Topic: Planning (176)

One Last Chance for Permanent Protection for the City’s Great Blue Herons?

• Topics: Planning, Planning, Planning,

 After twenty years of fits and starts, there is a time-sensitive opportunity for the city of Bellingham to finally create the Post Point Great Blue Heron Reserve. City Council and Mayor Fleetwood need to finalize the purchase from two willing sellers of the privately-owned land adjacent to the heron colony. Both the prior City Council and mayor agreed to the purchase but nothing happened. And to be clear, no further development can occur on these lots on Shorewood Drive without threatening the existence of Bellingham’s only remaining Great Blue Heron nesting site. 

The urgency comes because, although city representatives have spoken with the two owners, no action to purchase the properties has been made public by the sitting council. One of the lots was on the open market earlier this year and quickly attracted an offer pending a feasibility study for development. Heron advocates recently learned that the deal fell through, however, and that the owner has again offered to sell the lot to the city for heron protection. It is beyond the realm of possibility that this opportunity will come around again. The city must act now to purchase this lot to the east of the nesting core, and the much-larger parcel to the west, which is not currently on the open market. 

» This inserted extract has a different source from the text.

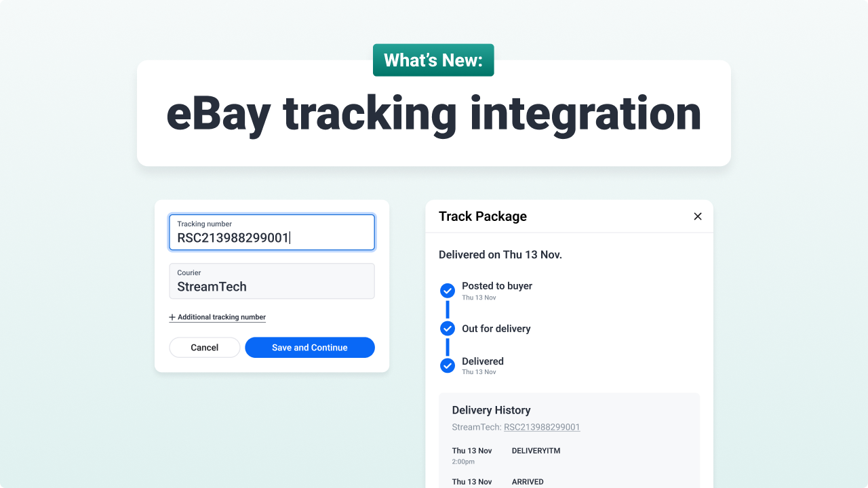Expand the Delivery History section

coord(491,410)
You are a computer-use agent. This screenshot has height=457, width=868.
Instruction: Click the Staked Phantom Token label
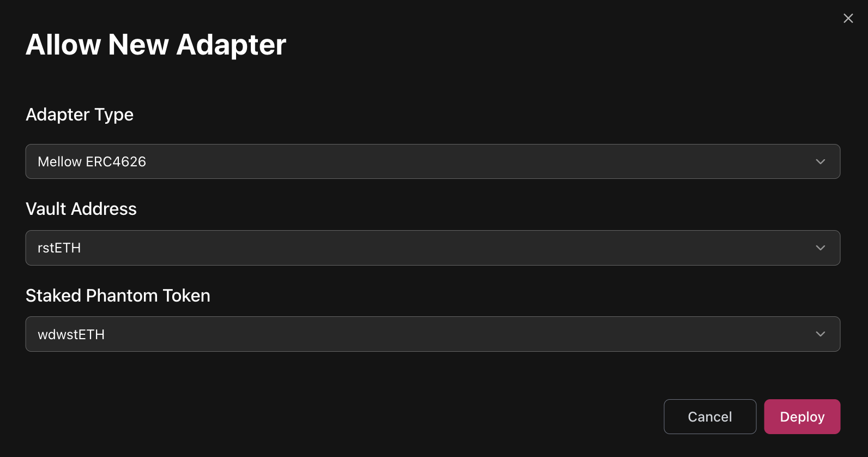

Why does this matter? Because, according to wildlife biologist and heron expert Ann Eissinger (who monitors the Point Point nesting site for the city), there is evidence that heron colonies in the Puget Sound, particularly in the southern part of the sound, are beginning to fail due to intensifying development and habitat fragmentation. The health of existing Great Blue Heron colonies in the northern part of the sound, i.e., in Skagit and Whatcom Counties, becomes more important for the success of the species as a whole in our part of the world. The three remaining heron colonies in Whatcom County, including at Post Point (the other two are on Robertson Road and near Drayton Harbor), don’t benefit from a holistic conservation and management approach that is afforded to the Skagit County heron colonies by the Skagit Land Trust. Here in Bellingham we’re on our own to provide the most robust protections possible for the city’s only heron colony.

Fortunately for us, the Post Point nesting site is holding steady at 40+ nests, and could potentially expand if the properties adjacent to it were incorporated into a protected reserve where additional habitat restoration, including the planting of additional nesting trees, could be undertaken. As Ann Eissinger put it, the city has an opportunity to make “an investment in a natural, biodiverse hotspot within the city.”  Let’s do it.  Finally.


For background information on the 20-year effort to provide permanent protection for the Post Point Great Blue Heron colony, see previous articles by Jamie K. Donaldson and John Servais here on Northwest Citizen. 

About Jamie K. Donaldson

Citizen Journalist • Member since Apr 03, 2019

Comments by Readers

Thomas Gilmore

Oct 22, 2021

Can someone explain the City of Bellingham’s decade long delay in aquiring the lots to protect the Post Point Heron Colony?    How much longer will the city council  and the mayor delay on this very important environmental issue?  Before the November election it would be wise to know how every city council member would vote on the heron land aquisition!  


Tip Johnson

Oct 22, 2021

Well, yes, they should buy it.  Long ago.  They are just waiting to add more density. So many “postcard” pictures of Bellingham feature these iconic birds.

But make sure there is no plan for a public trail.  Seth would then surely sell it for added density.


Michael Riordan

Oct 25, 2021

Can anyone explain the City of Bellingham government?


David A. Swanson

Oct 25, 2021


Hi Michael, 


The explanation may be found in the reply to Jon Humphry’s comment on the Broadband Access piece re the 2020 census counts of the Lummi Nation and the Hopi Reservation:

C. Wright Mills got it right at the national level in his 1956 book, “The Power Elite.” And by extrapolating downward what  Thorsten Veblen wrote 50 years earlier in regard to conspicuous consumption, the lower level power structures do their best to imitate the national level.


Bill McCallum

Oct 25, 2021


Most of Bellingham appear to be happy with the Bellingham City Council.


I believe unopposed races show contentment.



At-Large, Ward 1 (open), Ward 3 and Ward 5 unopposed.


Ward 2 and Ward 4 unopposed.



At-Large, Ward 1 (open), Ward 3 and Ward 5 unopposed.




Ward 2 (open) and Ward 4 (open) unopposed.



Both Ward 1 and Ward 2 had an unopposed candidate in five consecutive races.


Ward 1: 1999, 2003, 2007 (open), 2011 and 2015 (open).


Ward 2: 2005, 2009, 2013, 2017 and 2021 (open).


In three of the races the incumbent was not running for reelection so it was an open race.






Bill McCallum

Oct 25, 2021





Gene Knutson

Oct 26, 2021

Bill, Thanks for the history.  


Bill McCallum

Oct 26, 2021

My comments are both incorrect and a mess. Everytime I tried to correct them they only got worse. I don’t know who to contact to delete them.